Reputation: 2141
Assuming I have a file that contains the following:
Assume <tab>
is actually a tab and <space>
is actually a space. (ignore quotes)
"
<tab><tab>
<space>
<tab>
The clothes at
the superstore are
at a discount today.
"
Assume this is in a text file. How do I remove all the spaces such that the resulting text file is (ignore the quotes:
"
The clothes at
the superstore are
at a discount today.
"
Upvotes: 1
Views: 7142
Reputation: 1414
If you want to preserve indentation and trailing space on the lines in your output file, test the stripped line, but write the raw line.
This also uses context managers, and works in Python 2.7:
with open('EXISTINGFILE', 'r') as fin, open('NEWFILE', 'w') as fout:
for line in fin:
if line.strip():
fout.write(line)
If you want to do other processing, I'd suggest defining that in its own function body, and calling that function:
def process_line(line):
# for example
return ''.join(('Payload:\t', line.strip().upper(), '\tEnd Payload\n'))
with open('EXISTINGFILE', 'r') as fin, open('NEWFILE', 'w') as fout:
for line in fin:
if line.strip():
fout.write(process_line(line))
Rereading your question, I see that you only asked about removing whitespace at the beginning of your file. If you want to get EVERY line of your source file after a certain condition is met, you can set a flag for that condition, and switch your output based on the flag.
For example, if you want to remove initial lines of whitespace, process non-whitespace lines, and not remove or process all whitespace lines after you have at least one line of data, you could do this:
def process_line(line):
# for example
return ''.join(('Payload:\t', line.strip().upper(), '\tEnd Payload\n'))

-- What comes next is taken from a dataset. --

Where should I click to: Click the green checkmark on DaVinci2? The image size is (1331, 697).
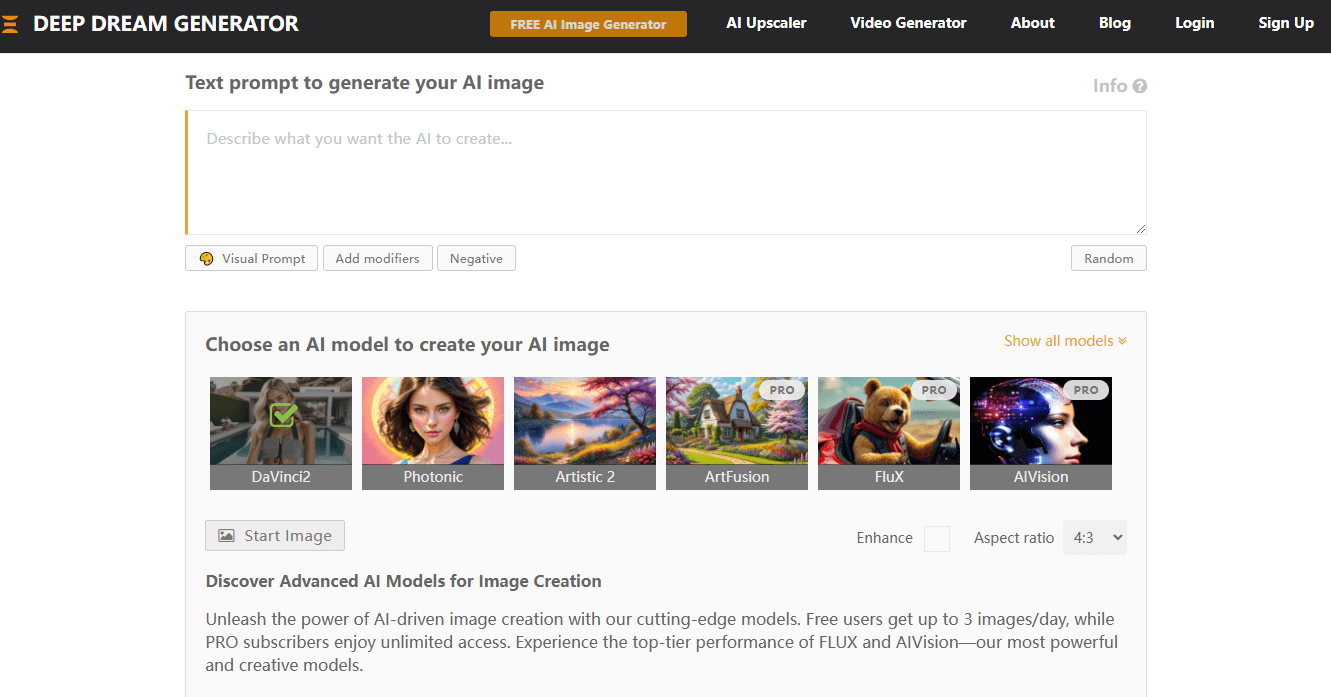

with open('EXISTINGFILE', 'r') as fin, open('NEWFILE', 'w') as fout:
have_paydata = False
for line in fin:
if line.strip():
have_paydata = True if not have_paydata
fout.write(process_line(line))
elif have_paydata:
fout.write(line)
Upvotes: 1
Reputation: 45672
Something like this perhaps (don't know if you need a python solution or if cmdline-tools are ok):
$ cat -t INPUT
^I^I
^I^I
"^I
^I^I^I
^I ghi
"
$ sed '/^[ ]*$/d' INPUT
"
ghi
"
I.e. remove lines only containing spaces/and/or tabs as well as empty limes.
Upvotes: 1
Reputation: 177901
lstrip
will remove all whitespace from the beginning of a string. If you need to keep the leading whitespace on the first text line, use a regex instead:
import re
data = '''\
\t\t
\t
The clothes at
the superstore are
at a discount today.
'''
# Remove ALL whitespace from the start of string
print(data.lstrip())
# Remove all whitespace from start of string up to and including a newline
print(re.sub(r'^\s*\n',r'',data))
Output:
The clothes at
the superstore are
at a discount today.
The clothes at
the superstore are
at a discount today.
To modify a file this way:
# A with statement closes the file on exit from the block
with open('data.txt') as f:
data = f.read()
data = re.sub(r'^\s*\n',r'',data))
with open('data.txt','w') as f:
f.write(data)
Upvotes: 0
Reputation: 8013
Try this, assuming you don't want to overwrite the old file. Easy to adapt if you do:
oldfile = open("EXISTINGFILENAME", "r")
data = oldfile.read()
oldfile.close()
stripped_data = data.lstrip()
newfile = open("NEWFILENAME", "w")
newfile.write(stripped_data)
newfile.close()
Note that this will only remove leading whitespace, to remove any trailing whitespace as well, use strip
in place of lstrip
.
Upvotes: 1
Reputation: 7329
strip()
removes all leading/trailing whitespace, then after we do that test if there are any characters left in the line:
with f as open("file.txt", "r"):
for line in f:
if len(line.strip()):
print line
Upvotes: 0